What is required » List each line of the listing below that contains the word "Open".
= = = = =
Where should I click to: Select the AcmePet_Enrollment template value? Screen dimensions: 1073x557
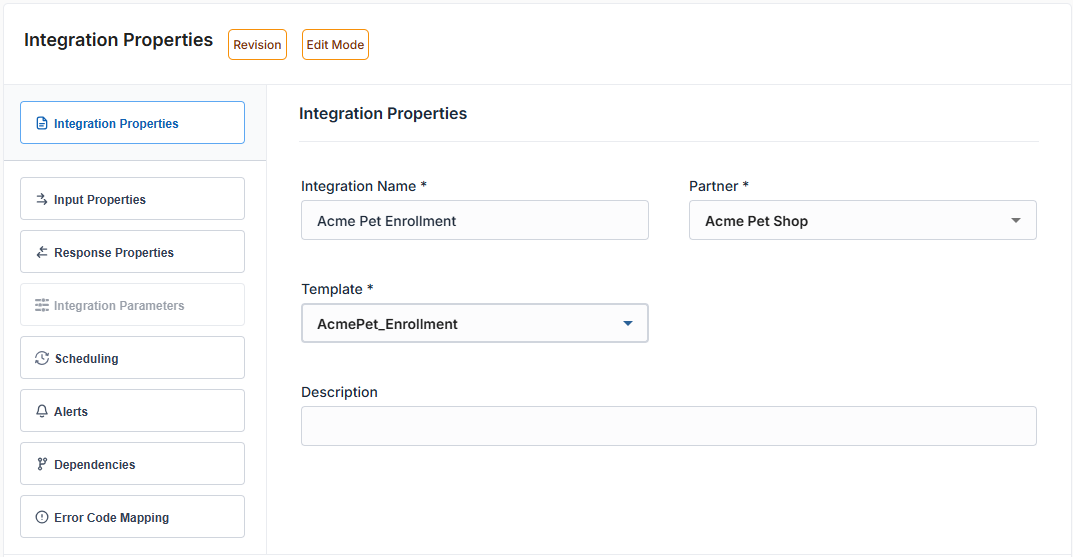point(387,324)
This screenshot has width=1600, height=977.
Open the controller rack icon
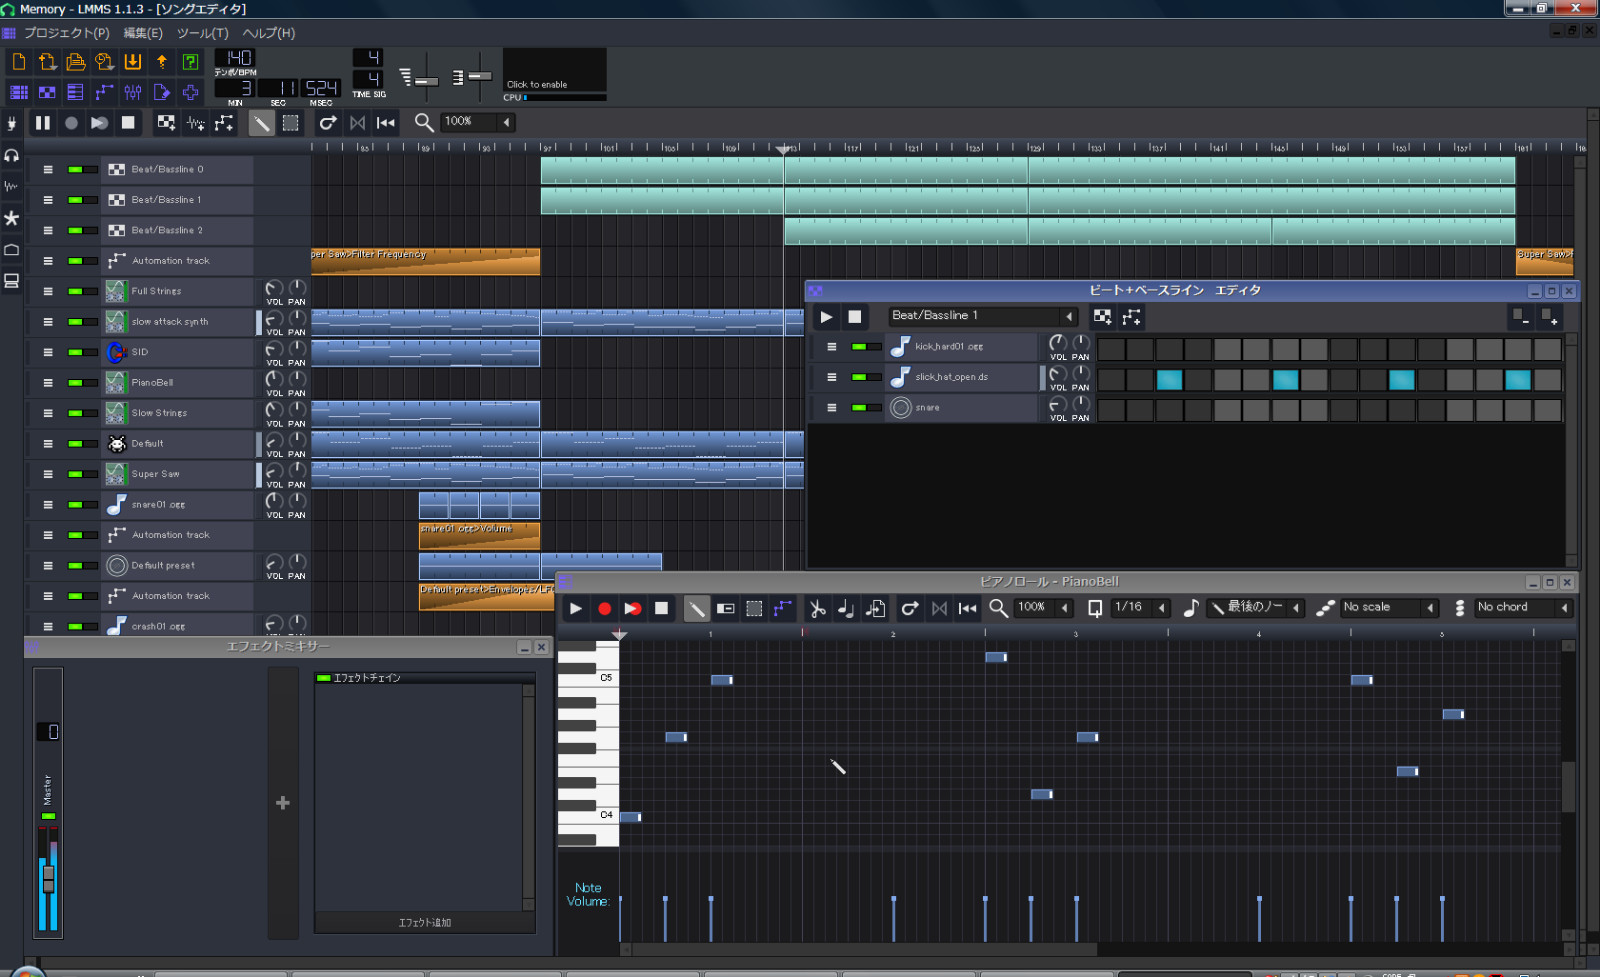coord(190,92)
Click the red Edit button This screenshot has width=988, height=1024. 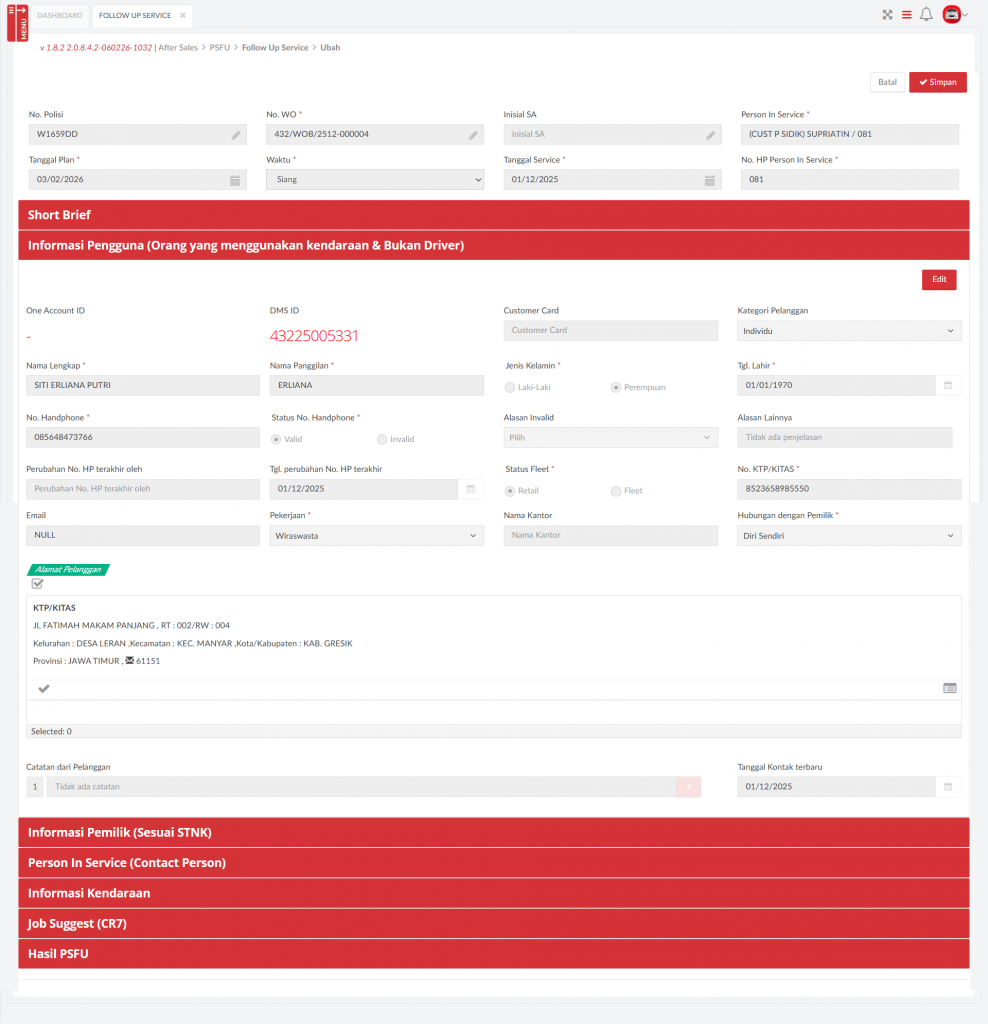click(x=938, y=280)
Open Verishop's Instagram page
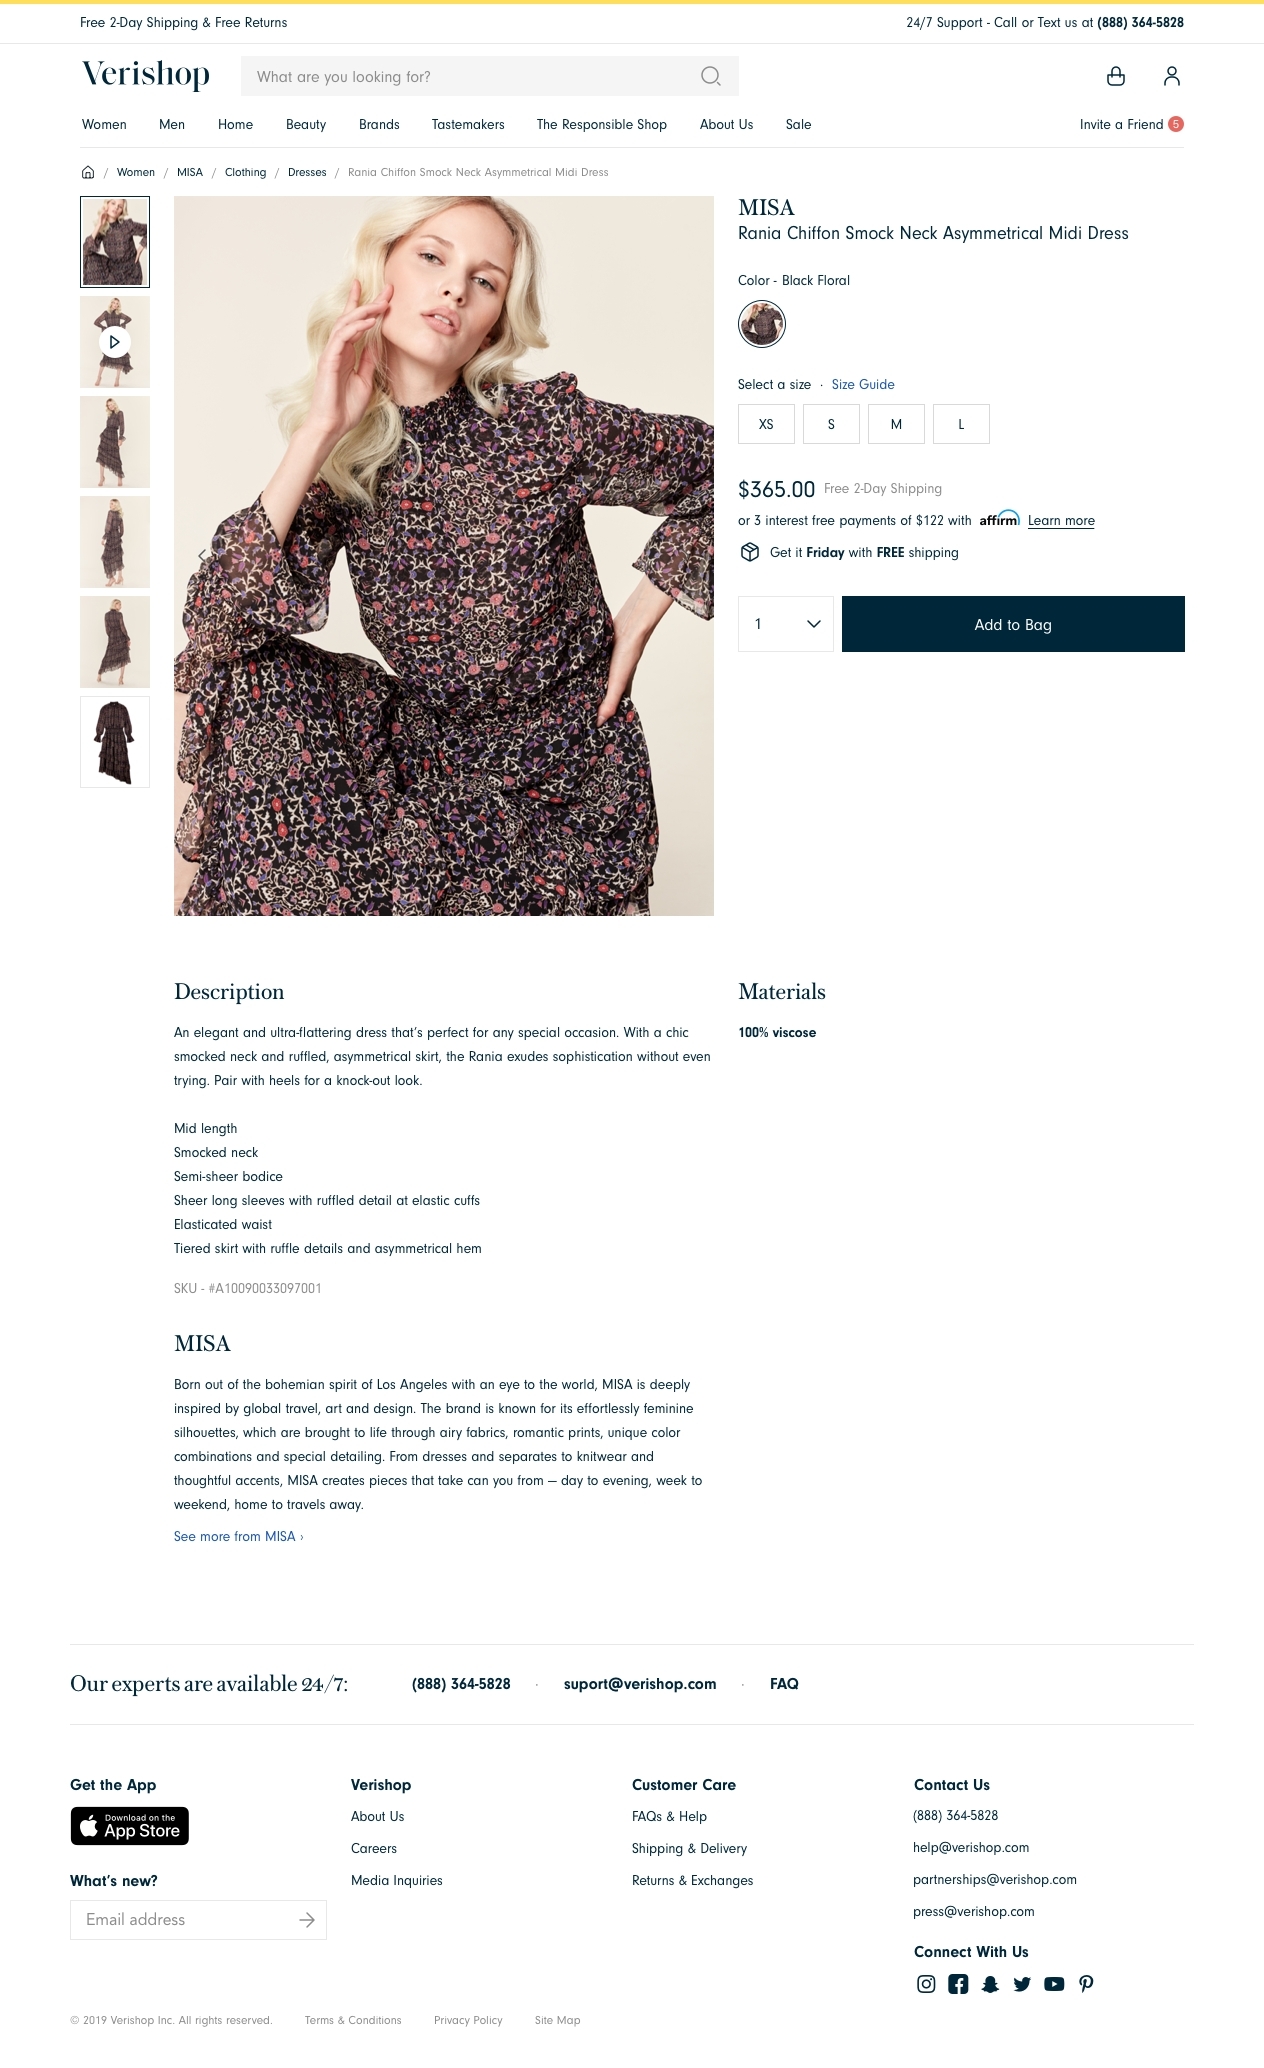Viewport: 1264px width, 2068px height. [926, 1984]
= = = = =
Exercise answer »
Open the controller rack icon
Open Verishop's Instagram page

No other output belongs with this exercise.